By: Hillary Delaney
The illegal sale and distribution of liquor looms large in America’s history. Our neighbors in Newport, once known as “Sin City” had many speakeasies which flourished during prohibition. These places tended to be rather rough, and many folks were not interested in mixing with such a wild crowd. If staying home for a drink was preferable, one would have to find the nearest source of the illegal elixir. Surprisingly, moonshiners didn't flourish only during the times of Federal prohibition.
There have always been those who choose to distill their own liquor, even during the days when Boone County was home to the largest legal distillery in the state. One example of this occurred in the early 1900’s; there is mention in Petersburg resident Lewis Loder’s diary of a local doctor, R. C. Tilley, who got into trouble for selling illegal liquor out of his office. Ironically, the doctor’s office was mere blocks from the Petersburg Distillery, which was in full operation at the time of his foray into illegal sales of alcohol.
The illegal production and distribution of liquor during times that legal liquor was available seems an unnecessary risk. One benefit was that the doctor paid no tax; this savings was then passed along to the consumer. Another benefit was that the alcohol could be marketed as “medicinal tonic,” thereby offering a moral loophole. In the Covington Journal, in 1861, there was a brief mention of the illegal sale and distribution of liquor on the same page as a large advertisement for legal whisky. The difference between the two news appearances seemed to stem from a concern for the health and welfare of the Civil War soldiers who were buying the competitively priced contraband; one can assume the featured legal liquor was too pricey for over-indulgence.

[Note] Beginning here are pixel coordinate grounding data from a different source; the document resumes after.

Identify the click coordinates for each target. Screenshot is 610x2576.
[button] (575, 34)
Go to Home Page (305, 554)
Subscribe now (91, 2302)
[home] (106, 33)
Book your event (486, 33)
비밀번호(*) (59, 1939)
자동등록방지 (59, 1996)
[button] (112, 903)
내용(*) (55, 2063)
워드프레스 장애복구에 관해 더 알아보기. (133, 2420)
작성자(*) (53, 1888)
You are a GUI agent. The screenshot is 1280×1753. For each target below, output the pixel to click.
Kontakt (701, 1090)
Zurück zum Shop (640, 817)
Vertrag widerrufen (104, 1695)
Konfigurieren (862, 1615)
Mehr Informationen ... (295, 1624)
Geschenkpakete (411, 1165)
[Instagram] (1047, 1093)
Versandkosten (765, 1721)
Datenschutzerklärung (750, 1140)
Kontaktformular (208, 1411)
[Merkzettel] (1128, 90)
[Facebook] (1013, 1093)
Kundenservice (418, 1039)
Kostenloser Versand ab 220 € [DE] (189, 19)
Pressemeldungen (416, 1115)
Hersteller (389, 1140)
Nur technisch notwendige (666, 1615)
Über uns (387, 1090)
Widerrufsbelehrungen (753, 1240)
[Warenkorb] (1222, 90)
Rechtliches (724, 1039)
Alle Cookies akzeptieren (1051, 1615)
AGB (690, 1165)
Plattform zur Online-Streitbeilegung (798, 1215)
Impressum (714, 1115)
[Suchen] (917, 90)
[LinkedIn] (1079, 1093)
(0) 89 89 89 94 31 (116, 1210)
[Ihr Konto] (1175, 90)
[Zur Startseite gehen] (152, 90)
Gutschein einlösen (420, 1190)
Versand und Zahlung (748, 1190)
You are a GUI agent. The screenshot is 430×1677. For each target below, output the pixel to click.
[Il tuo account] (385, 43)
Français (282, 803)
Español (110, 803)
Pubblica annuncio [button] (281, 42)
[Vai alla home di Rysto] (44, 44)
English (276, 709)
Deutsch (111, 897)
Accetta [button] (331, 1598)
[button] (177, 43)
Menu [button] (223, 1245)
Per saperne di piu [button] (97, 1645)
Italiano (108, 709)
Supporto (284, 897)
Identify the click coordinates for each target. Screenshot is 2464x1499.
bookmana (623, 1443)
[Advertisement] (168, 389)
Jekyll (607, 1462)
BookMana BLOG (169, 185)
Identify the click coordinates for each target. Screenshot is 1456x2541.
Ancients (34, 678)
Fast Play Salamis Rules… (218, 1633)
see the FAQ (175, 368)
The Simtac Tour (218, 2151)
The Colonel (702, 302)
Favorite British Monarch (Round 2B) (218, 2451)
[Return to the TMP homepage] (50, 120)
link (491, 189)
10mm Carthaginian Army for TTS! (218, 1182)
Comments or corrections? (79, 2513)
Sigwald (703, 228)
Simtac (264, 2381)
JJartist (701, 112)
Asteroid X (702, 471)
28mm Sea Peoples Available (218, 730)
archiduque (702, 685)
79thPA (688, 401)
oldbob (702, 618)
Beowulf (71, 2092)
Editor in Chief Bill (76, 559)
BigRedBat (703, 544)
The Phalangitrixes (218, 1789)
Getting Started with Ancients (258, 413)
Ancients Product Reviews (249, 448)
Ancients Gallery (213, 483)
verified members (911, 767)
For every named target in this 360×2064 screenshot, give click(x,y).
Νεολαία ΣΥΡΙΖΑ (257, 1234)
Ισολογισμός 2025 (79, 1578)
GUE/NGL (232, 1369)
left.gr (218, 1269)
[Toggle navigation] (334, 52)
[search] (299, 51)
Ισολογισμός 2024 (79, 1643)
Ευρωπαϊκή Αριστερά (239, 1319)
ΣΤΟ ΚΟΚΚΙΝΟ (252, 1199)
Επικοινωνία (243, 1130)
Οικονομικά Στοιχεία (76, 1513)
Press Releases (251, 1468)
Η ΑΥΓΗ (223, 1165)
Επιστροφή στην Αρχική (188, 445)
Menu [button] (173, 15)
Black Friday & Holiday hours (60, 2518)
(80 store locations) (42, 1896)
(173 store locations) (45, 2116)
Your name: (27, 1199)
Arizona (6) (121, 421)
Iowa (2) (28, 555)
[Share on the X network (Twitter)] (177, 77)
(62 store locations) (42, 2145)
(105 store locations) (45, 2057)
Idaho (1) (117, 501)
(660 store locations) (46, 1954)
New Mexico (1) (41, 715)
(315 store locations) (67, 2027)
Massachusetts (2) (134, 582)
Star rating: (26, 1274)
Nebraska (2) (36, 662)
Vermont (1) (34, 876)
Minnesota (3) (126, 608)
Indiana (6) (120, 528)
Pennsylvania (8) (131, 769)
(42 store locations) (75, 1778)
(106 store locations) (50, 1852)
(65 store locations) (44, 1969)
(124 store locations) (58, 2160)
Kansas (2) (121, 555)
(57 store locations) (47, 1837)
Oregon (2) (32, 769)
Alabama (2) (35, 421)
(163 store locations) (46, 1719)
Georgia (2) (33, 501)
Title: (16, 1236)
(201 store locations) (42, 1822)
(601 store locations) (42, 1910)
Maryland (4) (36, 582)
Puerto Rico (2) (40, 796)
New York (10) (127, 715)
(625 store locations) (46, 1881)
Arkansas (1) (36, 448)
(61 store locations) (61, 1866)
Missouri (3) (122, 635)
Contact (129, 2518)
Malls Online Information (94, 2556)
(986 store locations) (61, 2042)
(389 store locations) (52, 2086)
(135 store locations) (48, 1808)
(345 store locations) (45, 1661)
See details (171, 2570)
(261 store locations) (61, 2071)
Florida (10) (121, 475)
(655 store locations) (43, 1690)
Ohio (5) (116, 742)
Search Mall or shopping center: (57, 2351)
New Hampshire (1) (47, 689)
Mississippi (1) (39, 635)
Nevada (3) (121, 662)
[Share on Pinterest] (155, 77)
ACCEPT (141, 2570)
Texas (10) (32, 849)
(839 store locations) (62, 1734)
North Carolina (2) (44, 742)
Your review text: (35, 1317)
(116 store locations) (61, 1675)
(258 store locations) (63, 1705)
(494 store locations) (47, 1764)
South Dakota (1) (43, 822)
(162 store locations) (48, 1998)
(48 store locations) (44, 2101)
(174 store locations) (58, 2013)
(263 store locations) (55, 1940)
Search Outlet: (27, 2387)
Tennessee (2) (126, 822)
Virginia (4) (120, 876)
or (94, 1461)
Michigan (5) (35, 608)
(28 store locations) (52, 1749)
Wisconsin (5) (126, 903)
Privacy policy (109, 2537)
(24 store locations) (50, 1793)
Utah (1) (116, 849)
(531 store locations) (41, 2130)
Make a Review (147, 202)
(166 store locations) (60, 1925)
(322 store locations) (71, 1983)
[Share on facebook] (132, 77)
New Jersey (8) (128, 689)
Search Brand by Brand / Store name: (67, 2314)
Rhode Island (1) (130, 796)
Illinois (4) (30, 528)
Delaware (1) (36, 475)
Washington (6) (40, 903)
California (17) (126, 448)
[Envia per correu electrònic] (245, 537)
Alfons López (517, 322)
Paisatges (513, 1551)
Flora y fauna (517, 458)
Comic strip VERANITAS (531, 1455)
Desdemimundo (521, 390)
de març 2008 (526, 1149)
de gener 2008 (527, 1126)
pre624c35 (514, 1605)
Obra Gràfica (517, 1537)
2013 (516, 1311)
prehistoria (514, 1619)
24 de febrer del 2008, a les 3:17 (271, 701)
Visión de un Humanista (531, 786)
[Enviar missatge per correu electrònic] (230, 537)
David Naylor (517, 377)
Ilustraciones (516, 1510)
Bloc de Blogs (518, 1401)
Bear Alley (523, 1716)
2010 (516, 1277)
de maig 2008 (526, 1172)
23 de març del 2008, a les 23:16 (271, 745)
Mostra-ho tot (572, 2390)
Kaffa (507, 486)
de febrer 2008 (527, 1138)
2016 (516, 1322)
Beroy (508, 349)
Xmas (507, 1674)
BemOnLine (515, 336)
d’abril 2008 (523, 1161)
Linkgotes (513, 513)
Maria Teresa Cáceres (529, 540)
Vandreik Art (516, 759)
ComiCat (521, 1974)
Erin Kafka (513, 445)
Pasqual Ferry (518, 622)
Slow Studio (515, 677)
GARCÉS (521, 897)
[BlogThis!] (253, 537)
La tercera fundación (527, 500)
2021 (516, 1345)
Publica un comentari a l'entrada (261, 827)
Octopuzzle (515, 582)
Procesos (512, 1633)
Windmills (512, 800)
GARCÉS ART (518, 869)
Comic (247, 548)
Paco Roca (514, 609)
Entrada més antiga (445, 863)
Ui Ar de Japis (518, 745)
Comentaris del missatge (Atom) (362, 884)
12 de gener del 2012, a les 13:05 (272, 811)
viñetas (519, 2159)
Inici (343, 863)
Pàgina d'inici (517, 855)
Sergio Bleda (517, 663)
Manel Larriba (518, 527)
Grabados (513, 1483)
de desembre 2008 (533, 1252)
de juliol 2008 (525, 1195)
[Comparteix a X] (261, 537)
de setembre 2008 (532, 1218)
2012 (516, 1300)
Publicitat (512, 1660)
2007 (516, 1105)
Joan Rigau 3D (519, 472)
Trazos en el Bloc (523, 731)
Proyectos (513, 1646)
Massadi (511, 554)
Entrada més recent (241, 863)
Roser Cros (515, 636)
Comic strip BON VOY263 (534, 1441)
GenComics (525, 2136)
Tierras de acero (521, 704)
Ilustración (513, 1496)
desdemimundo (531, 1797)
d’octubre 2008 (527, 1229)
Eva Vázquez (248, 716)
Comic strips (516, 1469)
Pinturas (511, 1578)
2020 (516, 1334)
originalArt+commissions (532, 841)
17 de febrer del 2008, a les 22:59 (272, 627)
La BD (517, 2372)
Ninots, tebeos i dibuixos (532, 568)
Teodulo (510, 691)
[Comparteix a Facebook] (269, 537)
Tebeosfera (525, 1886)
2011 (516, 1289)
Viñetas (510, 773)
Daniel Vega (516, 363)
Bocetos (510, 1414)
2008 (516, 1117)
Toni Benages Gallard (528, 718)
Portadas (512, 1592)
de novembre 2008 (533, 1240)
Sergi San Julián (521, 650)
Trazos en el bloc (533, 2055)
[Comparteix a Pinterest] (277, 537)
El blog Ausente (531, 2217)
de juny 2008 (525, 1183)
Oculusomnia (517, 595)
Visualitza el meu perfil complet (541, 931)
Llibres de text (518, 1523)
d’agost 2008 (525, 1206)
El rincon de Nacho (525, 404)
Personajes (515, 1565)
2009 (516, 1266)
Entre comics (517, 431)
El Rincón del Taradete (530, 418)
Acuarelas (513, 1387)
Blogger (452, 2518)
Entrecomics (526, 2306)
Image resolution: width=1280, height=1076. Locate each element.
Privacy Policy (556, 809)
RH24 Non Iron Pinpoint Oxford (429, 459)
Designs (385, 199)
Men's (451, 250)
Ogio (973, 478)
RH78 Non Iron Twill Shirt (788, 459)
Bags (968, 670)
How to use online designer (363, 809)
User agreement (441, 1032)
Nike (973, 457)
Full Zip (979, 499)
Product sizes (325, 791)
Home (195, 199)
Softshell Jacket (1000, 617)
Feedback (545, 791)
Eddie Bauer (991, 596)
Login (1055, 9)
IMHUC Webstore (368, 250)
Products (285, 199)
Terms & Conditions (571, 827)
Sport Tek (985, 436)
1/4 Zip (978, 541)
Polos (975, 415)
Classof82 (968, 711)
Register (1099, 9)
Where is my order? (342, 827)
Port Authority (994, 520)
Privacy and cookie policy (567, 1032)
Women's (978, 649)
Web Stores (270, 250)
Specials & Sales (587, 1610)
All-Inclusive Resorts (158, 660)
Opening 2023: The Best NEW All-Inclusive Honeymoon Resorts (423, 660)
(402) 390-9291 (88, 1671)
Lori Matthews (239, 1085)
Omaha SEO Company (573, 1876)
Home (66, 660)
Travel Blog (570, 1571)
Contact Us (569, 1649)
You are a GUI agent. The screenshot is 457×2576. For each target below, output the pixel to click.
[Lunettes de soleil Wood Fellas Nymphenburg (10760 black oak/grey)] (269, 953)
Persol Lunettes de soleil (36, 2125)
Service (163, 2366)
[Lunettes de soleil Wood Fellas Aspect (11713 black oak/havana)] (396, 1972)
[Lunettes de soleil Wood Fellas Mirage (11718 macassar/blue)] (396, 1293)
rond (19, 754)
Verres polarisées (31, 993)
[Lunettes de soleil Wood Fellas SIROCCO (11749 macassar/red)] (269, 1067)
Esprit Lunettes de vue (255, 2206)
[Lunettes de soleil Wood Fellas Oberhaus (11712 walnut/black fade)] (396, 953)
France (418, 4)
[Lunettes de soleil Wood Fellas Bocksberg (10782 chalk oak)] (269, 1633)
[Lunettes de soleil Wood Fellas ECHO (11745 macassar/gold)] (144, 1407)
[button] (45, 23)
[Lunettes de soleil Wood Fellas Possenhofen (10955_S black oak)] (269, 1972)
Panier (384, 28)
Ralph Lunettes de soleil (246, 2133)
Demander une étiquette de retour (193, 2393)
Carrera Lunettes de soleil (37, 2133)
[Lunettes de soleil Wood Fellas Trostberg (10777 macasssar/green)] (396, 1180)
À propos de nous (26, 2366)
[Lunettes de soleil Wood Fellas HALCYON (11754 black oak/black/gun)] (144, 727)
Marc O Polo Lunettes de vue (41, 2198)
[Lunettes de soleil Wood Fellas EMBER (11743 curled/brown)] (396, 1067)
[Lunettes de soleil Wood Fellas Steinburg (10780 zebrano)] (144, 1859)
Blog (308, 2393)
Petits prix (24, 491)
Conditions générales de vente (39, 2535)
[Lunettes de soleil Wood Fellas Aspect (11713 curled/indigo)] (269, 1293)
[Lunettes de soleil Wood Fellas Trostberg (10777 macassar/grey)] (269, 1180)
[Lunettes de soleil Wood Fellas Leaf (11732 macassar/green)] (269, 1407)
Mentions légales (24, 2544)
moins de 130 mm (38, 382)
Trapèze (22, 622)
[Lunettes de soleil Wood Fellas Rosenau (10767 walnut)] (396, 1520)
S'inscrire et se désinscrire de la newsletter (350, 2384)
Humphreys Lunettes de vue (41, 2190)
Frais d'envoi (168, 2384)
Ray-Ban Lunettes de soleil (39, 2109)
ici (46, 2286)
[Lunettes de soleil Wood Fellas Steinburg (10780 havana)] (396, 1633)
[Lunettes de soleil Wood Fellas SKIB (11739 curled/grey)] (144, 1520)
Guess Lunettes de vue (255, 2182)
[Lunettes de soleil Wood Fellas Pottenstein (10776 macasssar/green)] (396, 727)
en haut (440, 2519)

Around the turn of the century, local news stories began to appear about “Blind Tigers,” scattered throughout neighboring Grant County. A “Blind Tiger” can be best described as a sort of rough speakeasy or even just an illegal liquor store, usually with a still on-site. One brief article in the 1907 Boone County Recorder mentions a community group rallying to close several Blind Tigers in Williamstown, a concern to our own citizens who were in close proximity to this temptation. Our own Walton was also home to an illegal drinking house, as mentioned several times in the Walton Advertiser, during the early 1940s.
Kentucky has an ever-changing map of localities with disparate laws regarding the sale, distribution and consumption of alcohol. As of 2017, 39 of our 120 counties are considered “dry,” no sale of alcohol of any kind allowed. We have 32 “wet” counties, with full sale of alcohol, and 49 counties with mixed laws, referred to as “moist” counties. This may account for the continuing demand for home-produced alcohol.
Even with legal sales available locally, the practice of moonshining continued. In 1954 there was a raid on the Taylorsport farm of Howard Vise. Vise was arrested by federal agents who found barrels of illegal liquor, fermenting mash on the farm, and a 50-gallon still, which was hidden in an outhouse. This raid made the front page of several local papers, harkening back to the days of prohibition.
The ills of alcohol also prompted the formation of local Temperance League groups. These vocal citizens held regular meetings, wrote passionate editorials and even placed full page advertisements in local papers. It was an uphill battle, to be sure, in a Commonwealth whose very identity is frequently linked with bourbon. Undoubtedly, the debate between the ills and benefits of the business of liquor still occur in the community today. Regardless of which side of the discussion our current attitudes may fall, Boone County has had a long relationship with distilled spirits.